** Exercise prompt **
Would you return the material below exactly, with no line left out?

** Material for the task **
════════════════
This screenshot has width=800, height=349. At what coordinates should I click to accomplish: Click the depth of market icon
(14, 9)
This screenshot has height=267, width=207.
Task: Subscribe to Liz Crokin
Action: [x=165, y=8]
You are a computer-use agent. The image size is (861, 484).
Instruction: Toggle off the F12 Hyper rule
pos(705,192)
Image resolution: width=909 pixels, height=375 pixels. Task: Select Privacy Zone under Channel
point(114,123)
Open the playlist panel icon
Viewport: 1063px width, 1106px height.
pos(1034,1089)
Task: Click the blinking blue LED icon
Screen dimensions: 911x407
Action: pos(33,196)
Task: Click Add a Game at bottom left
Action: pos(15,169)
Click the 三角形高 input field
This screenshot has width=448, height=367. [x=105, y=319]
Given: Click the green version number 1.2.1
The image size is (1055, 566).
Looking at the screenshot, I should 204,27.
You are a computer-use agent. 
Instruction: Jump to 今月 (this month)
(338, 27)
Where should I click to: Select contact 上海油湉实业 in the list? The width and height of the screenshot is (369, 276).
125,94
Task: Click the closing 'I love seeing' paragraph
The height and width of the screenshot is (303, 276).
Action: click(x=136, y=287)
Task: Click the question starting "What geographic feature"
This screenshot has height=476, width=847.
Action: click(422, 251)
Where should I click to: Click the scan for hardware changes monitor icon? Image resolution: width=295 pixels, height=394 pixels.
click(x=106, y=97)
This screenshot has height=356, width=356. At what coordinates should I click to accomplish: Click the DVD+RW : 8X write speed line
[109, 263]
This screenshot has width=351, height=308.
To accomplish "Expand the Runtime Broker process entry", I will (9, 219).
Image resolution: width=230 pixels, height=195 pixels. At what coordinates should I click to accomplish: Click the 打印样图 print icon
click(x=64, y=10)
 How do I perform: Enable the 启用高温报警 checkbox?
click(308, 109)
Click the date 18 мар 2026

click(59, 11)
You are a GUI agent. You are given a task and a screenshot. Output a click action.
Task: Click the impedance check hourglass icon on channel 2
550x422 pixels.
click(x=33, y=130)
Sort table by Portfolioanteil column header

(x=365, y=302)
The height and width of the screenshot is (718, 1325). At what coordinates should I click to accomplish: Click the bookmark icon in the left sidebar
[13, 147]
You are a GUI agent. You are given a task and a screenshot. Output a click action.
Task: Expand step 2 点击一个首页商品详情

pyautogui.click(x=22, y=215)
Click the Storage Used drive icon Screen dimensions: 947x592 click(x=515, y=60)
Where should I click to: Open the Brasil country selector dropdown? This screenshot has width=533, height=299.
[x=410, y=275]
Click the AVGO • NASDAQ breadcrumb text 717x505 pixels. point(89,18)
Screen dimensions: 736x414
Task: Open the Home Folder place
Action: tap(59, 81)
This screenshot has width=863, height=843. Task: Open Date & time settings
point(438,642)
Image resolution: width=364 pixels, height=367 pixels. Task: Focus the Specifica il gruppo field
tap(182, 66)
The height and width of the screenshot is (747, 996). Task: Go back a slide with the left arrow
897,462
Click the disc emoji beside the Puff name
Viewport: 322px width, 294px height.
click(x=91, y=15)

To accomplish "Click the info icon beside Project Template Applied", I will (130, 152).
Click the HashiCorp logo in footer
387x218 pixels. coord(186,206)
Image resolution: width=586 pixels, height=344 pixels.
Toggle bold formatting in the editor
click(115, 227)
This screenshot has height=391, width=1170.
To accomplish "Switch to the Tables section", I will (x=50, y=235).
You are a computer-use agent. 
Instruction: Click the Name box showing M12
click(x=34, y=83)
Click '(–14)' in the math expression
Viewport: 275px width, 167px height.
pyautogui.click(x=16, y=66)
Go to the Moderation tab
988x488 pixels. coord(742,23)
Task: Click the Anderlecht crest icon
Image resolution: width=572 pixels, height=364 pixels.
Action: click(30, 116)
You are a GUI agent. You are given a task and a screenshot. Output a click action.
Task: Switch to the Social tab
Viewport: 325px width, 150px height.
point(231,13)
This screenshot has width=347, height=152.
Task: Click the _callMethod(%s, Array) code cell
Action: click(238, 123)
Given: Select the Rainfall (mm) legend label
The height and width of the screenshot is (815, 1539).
════════════════
** Exercise solution **
This screenshot has width=800, height=349. At what coordinates should I click to accomplish: Click the depth of market icon
(14, 9)
This screenshot has height=267, width=207.
Task: Subscribe to Liz Crokin
Action: [x=165, y=8]
You are a computer-use agent. The image size is (861, 484).
Instruction: Toggle off the F12 Hyper rule
pos(705,192)
Image resolution: width=909 pixels, height=375 pixels. Task: Select Privacy Zone under Channel
point(114,123)
Open the playlist panel icon
Viewport: 1063px width, 1106px height.
pos(1034,1089)
Task: Click the blinking blue LED icon
Screen dimensions: 911x407
Action: pos(33,196)
Task: Click Add a Game at bottom left
Action: pos(15,169)
Click the 三角形高 input field
This screenshot has width=448, height=367. [x=105, y=319]
Given: Click the green version number 1.2.1
The image size is (1055, 566).
Looking at the screenshot, I should 204,27.
You are a computer-use agent. 
Instruction: Jump to 今月 (this month)
(338, 27)
Where should I click to: Select contact 上海油湉实业 in the list? The width and height of the screenshot is (369, 276).
125,94
Task: Click the closing 'I love seeing' paragraph
The height and width of the screenshot is (303, 276).
Action: click(x=136, y=287)
Task: Click the question starting "What geographic feature"
This screenshot has height=476, width=847.
Action: click(422, 251)
Where should I click to: Click the scan for hardware changes monitor icon? Image resolution: width=295 pixels, height=394 pixels.
click(x=106, y=97)
This screenshot has height=356, width=356. At what coordinates should I click to accomplish: Click the DVD+RW : 8X write speed line
[109, 263]
This screenshot has width=351, height=308.
To accomplish "Expand the Runtime Broker process entry", I will (9, 219).
Image resolution: width=230 pixels, height=195 pixels. At what coordinates should I click to accomplish: Click the 打印样图 print icon
click(x=64, y=10)
 How do I perform: Enable the 启用高温报警 checkbox?
click(308, 109)
Click the date 18 мар 2026

click(59, 11)
You are a GUI agent. You are given a task and a screenshot. Output a click action.
Task: Click the impedance check hourglass icon on channel 2
550x422 pixels.
click(x=33, y=130)
Sort table by Portfolioanteil column header

(x=365, y=302)
The height and width of the screenshot is (718, 1325). At what coordinates should I click to accomplish: Click the bookmark icon in the left sidebar
[13, 147]
You are a GUI agent. You are given a task and a screenshot. Output a click action.
Task: Expand step 2 点击一个首页商品详情

pyautogui.click(x=22, y=215)
Click the Storage Used drive icon Screen dimensions: 947x592 click(x=515, y=60)
Where should I click to: Open the Brasil country selector dropdown? This screenshot has width=533, height=299.
[x=410, y=275]
Click the AVGO • NASDAQ breadcrumb text 717x505 pixels. point(89,18)
Screen dimensions: 736x414
Task: Open the Home Folder place
Action: tap(59, 81)
This screenshot has width=863, height=843. Task: Open Date & time settings
point(438,642)
Image resolution: width=364 pixels, height=367 pixels. Task: Focus the Specifica il gruppo field
tap(182, 66)
The height and width of the screenshot is (747, 996). Task: Go back a slide with the left arrow
897,462
Click the disc emoji beside the Puff name
Viewport: 322px width, 294px height.
click(x=91, y=15)

To accomplish "Click the info icon beside Project Template Applied", I will (130, 152).
Click the HashiCorp logo in footer
387x218 pixels. coord(186,206)
Image resolution: width=586 pixels, height=344 pixels.
Toggle bold formatting in the editor
click(115, 227)
This screenshot has height=391, width=1170.
To accomplish "Switch to the Tables section", I will (x=50, y=235).
You are a computer-use agent. 
Instruction: Click the Name box showing M12
click(x=34, y=83)
Click '(–14)' in the math expression
Viewport: 275px width, 167px height.
pyautogui.click(x=16, y=66)
Go to the Moderation tab
988x488 pixels. coord(742,23)
Task: Click the Anderlecht crest icon
Image resolution: width=572 pixels, height=364 pixels.
Action: click(30, 116)
You are a GUI agent. You are given a task and a screenshot. Output a click action.
Task: Switch to the Social tab
Viewport: 325px width, 150px height.
point(231,13)
This screenshot has width=347, height=152.
Task: Click the _callMethod(%s, Array) code cell
Action: click(238, 123)
Given: Select the Rainfall (mm) legend label
The height and width of the screenshot is (815, 1539).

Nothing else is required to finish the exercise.